The hard problem

Why can’t the world’s greatest minds solve the mystery of consciousness? First-rate review of competing ideas about what makes human beings more than complex robots. “It would be poetic – albeit deeply frustrating – were it ultimately to prove that the one thing the human mind is incapable of comprehending is itself. An answer must be out there somewhere. And finding it matters: indeed, one could argue that nothing else could ever matter more – since anything at all that matters, in life, only does so as a consequence of its impact on conscious brains. Yet there’s no reason to assume that our brains will be adequate vessels for the voyage towards that answer. Nor that, were we to stumble on a solution to the Hard Problem, on some distant shore where neuroscience meets philosophy, we would even recognise that we’d found it.” Highly recommended. Clear, thorough.

McGinn controversies

Colin McGinn (the mind-body problem and mysterianism) has been controversial in different ways. Consider McGinn’s review of Ted Honderich’s On Consciousness: “This book runs the full gamut from the mediocre to the ludicrous to the merely bad.
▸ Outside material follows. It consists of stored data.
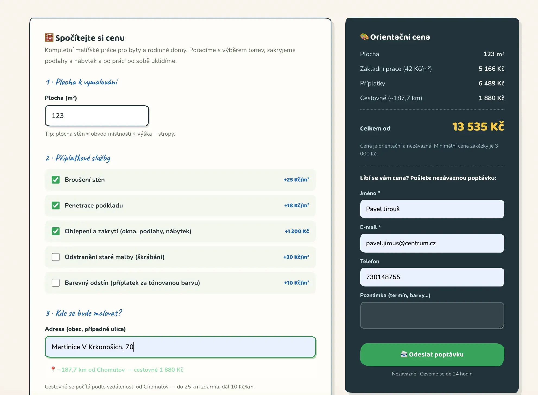Click the travel distance text from Chomutov
The image size is (538, 395).
pyautogui.click(x=121, y=370)
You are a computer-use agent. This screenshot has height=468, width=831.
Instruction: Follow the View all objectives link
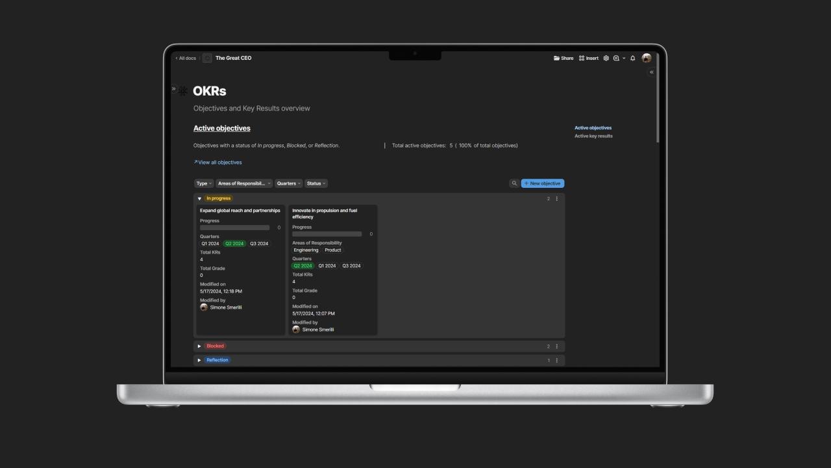point(218,163)
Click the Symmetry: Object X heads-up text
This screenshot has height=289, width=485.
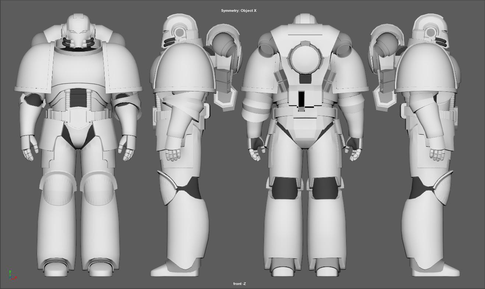239,11
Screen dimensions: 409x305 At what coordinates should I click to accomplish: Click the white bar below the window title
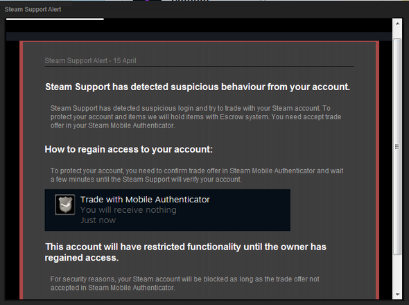pyautogui.click(x=55, y=19)
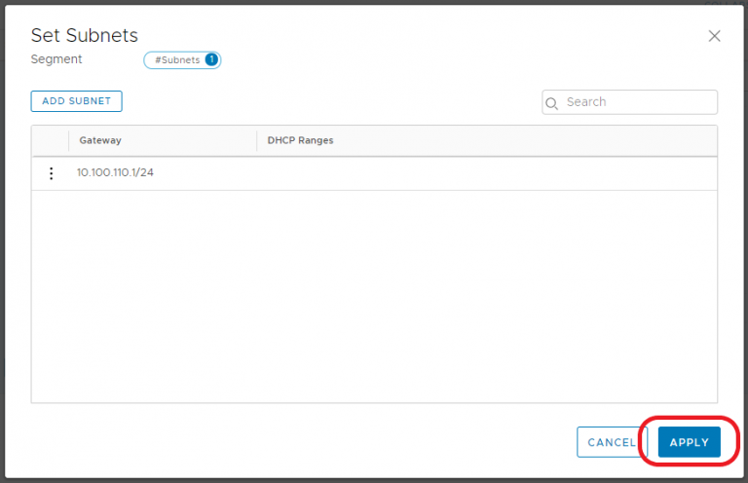Click the DHCP Ranges column header
Image resolution: width=748 pixels, height=483 pixels.
(300, 140)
It is painful to read, poorly thought out, and uninformed. It is also radically inconsistent.”

Then take a look at Kerry McKenzie’s review of McGinn’s Basic Structures of Reality: “For all the epistemic faux-modesty that this book purports to defend, the image that persists while grinding through its pages is of an individual ludicrously fancying themselves as uniquely positioned to solve the big questions for us, from scratch and unassisted, as if none of the rest of us working in the field have had anything worth a damn to contribute. It will however be clear by now that I take the reality to be substantially different.”

But a current controversy is different: A Star Philosopher Falls, and a Debate Over Sexism Is Set Off.